Nor did Die Gartenlaube, the magazine delivered to the house each week, ever mention bread and cheese for supper. Its articles were always about housewives for whom putting the most diverse meals on the table every day was a priority.

What was she supposed to put on the table for lunch? Soup? A plate of vegetables with some ham? No, ham was too elegant for a Monday. Bacon was suitable for Mondays, and not too expensive.

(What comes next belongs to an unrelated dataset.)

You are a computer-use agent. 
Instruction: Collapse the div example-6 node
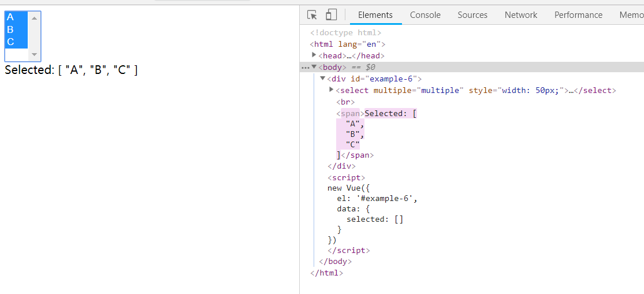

Suddenly, it was there again, the thought that Ernestine hated so much, namely that it was her fault that money was in such short supply in the Sonnenschein household. Would not a more skillful housewife have found a better way to budget long ago?

Ernestine found the thought of money embarrassing. And a wife could not simply go to her husband and ask for more money. Nor could she count on Kuno or Friedrich to help when it came to dealing with the household. Both relied on Ernestine to keep everything sorted out, and they never bothered themselves with how she did it.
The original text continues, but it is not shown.